A manufacturer of cereal finds that the masses of cereal in a company's 200-g package are normally distributed with a mean of 200g and a standard deviation of 16.3g
a) What proportion of these boxes contain between 183.7g and 216.3g of cereal?
b) What is the probability that a box selected at random contains more than 216.3g of cereal?
a manufacturer of cereal finds that the masses of cereal in the company's 200-g packages are normally distributed with a mean of 200 g and a standard deviation of 16.3 g
To solve this problem, we will use the properties of the normal distribution.
a) To find the proportion of boxes containing between 183.7g and 216.3g of cereal, we need to calculate the z-scores for the lower and upper limits and then find the area between them.
First, we calculate the z-score for the lower limit (183.7g):
z₁ = (x - μ) / σ
= (183.7 - 200) / 16.3
≈ -1.0
Next, we calculate the z-score for the upper limit (216.3g):
z₂ = (x - μ) / σ
= (216.3 - 200) / 16.3
≈ 1.0
Using a standard normal distribution table or a calculator, we find the area to the left of z = -1.0 is approximately 0.1587 and the area to the left of z = 1.0 is also approximately 0.8413.
To find the proportion of boxes containing cereal between 183.7g and 216.3g, we subtract the area to the left of z = -1.0 from the area to the left of z = 1.0:
Proportion = Area(z < 1.0) - Area(z < -1.0)
≈ 0.8413 - 0.1587
≈ 0.6826
Therefore, approximately 68.26% of the boxes contain between 183.7g and 216.3g of cereal.
b) To find the probability that a randomly selected box contains more than 216.3g of cereal, we need to find the area to the right of z = 1.0.
Using a standard normal distribution table or a calculator, we find the area to the left of z = 1.0 is approximately 0.8413.
To find the probability of a box containing more than 216.3g of cereal, we subtract the area to the left of z = 1.0 from 1 (the total area under the curve):
Probability = 1 - Area(z < 1.0)
= 1 - 0.8413
≈ 0.1587
Therefore, there is approximately a 15.87% chance that a randomly selected box contains more than 216.3g of cereal.
To solve these questions, we will use the standard normal distribution, also known as the Z-distribution, which is a mathematical model used for analyzing normally distributed data.
The standard normal distribution has a mean of 0 and a standard deviation of 1. To work with different means and standard deviations, we need to standardize the values using the formula:
Z = (X - μ) / σ
Where:
- Z is the standardized value (also called the Z-score)
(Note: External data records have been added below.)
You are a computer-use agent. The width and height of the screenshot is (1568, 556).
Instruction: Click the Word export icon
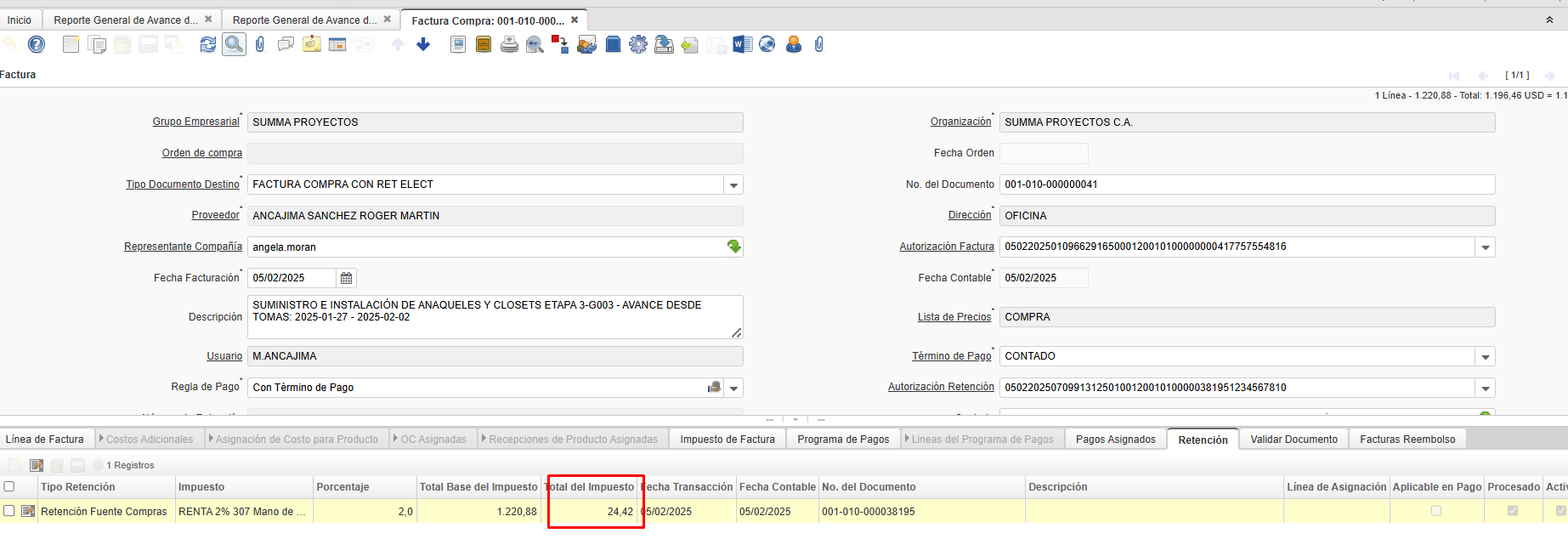pos(742,44)
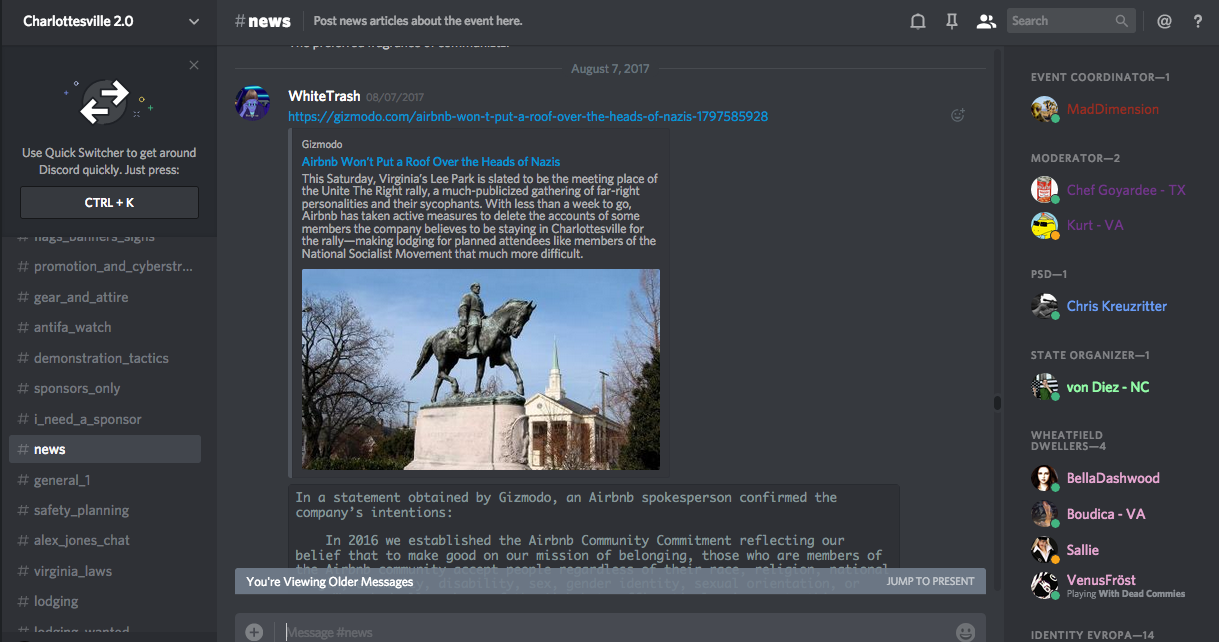
Task: Show pinned messages
Action: (x=951, y=21)
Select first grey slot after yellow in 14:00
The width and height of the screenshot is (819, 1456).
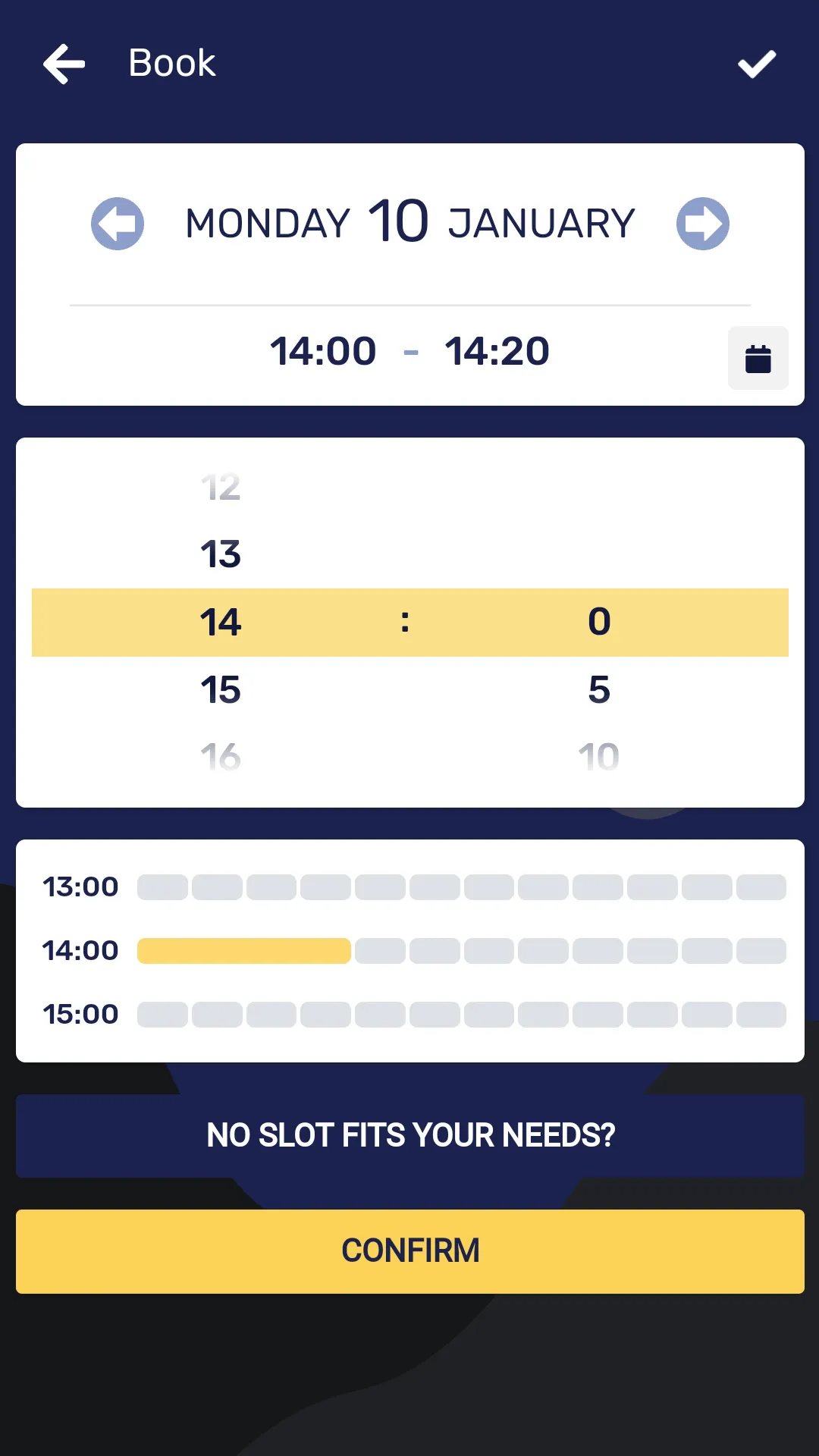tap(380, 951)
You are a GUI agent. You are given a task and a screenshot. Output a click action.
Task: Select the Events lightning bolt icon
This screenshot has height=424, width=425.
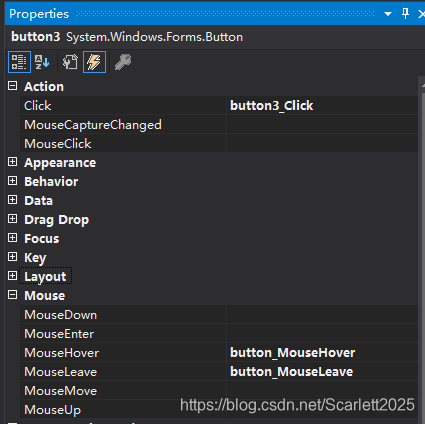tap(94, 62)
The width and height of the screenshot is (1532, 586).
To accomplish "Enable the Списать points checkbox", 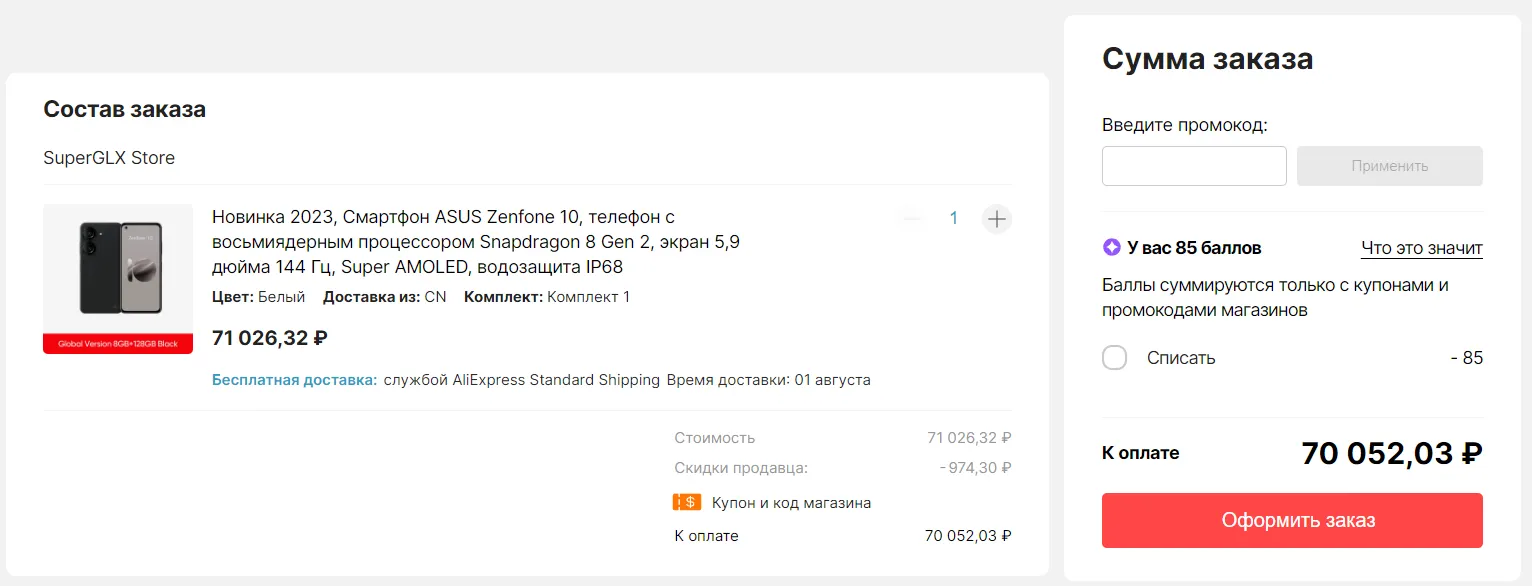I will [1114, 358].
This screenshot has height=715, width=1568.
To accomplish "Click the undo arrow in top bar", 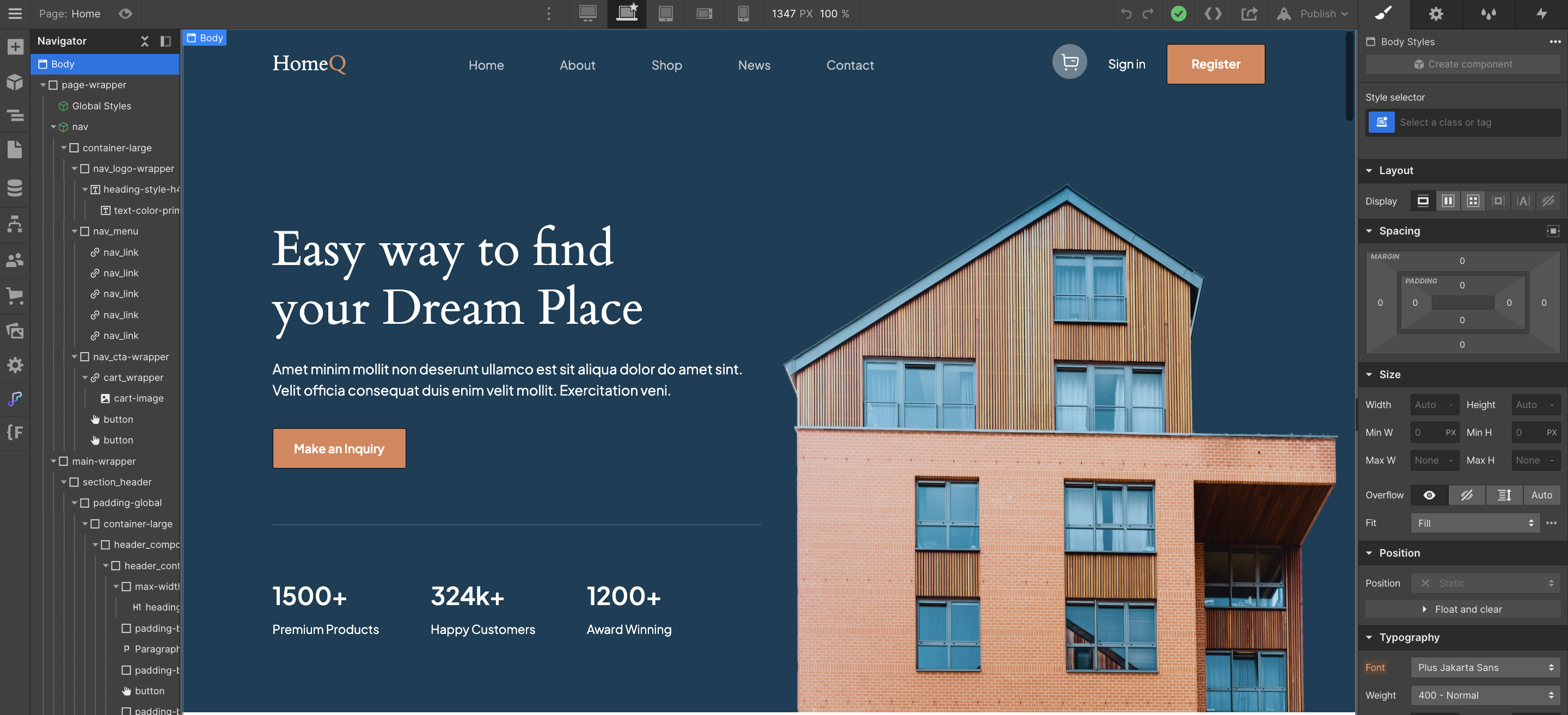I will (1126, 14).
- X is the value we want to standardize
- μ is the mean of the distribution
- σ is the standard deviation of the distribution
Now, let's solve each part of the question:
a) What proportion of these boxes contain between 183.7g and 216.3g of cereal?
First, we need to standardize the lower value, 183.7g:
Z1 = (183.7 - 200) / 16.3
Similarly, we standardize the upper value, 216.3g:
Z2 = (216.3 - 200) / 16.3
Now, we need to find the area under the standard normal distribution curve between Z1 and Z2. We can do this by using a Z-table or a calculator with a built-in Z-table function. Let's assume we have access to a Z-table:
Look up the Z-values in the table, and find the corresponding probabilities for each Z-value. Subtract the probability of Z1 from the probability of Z2 to find the proportion of boxes that contain between 183.7g and 216.3g of cereal.
b) What is the probability that a box selected at random contains more than 216.3g of cereal?
In this case, we only need to find the probability of the upper value, 216.3g. We standardize it to get the Z-score using the same formula:
Z = (216.3 - 200) / 16.3
Now, we find the probability corresponding to this Z-score from the Z-table. However, instead of calculating the area between two values, we need to find the area to the right of the Z-score (since we are interested in values greater than 216.3g).
This will give us the probability that a randomly selected box contains more than 216.3g of cereal.
Note: If you have access to statistical software like Excel or programming languages like Python, you can also calculate the probabilities using the cumulative distribution function (CDF) of the standard normal distribution.
Z = (score-mean)/SD
Find table in the back of your statistics text labeled something like "areas under normal distribution" to find the proportions related to these Z scores.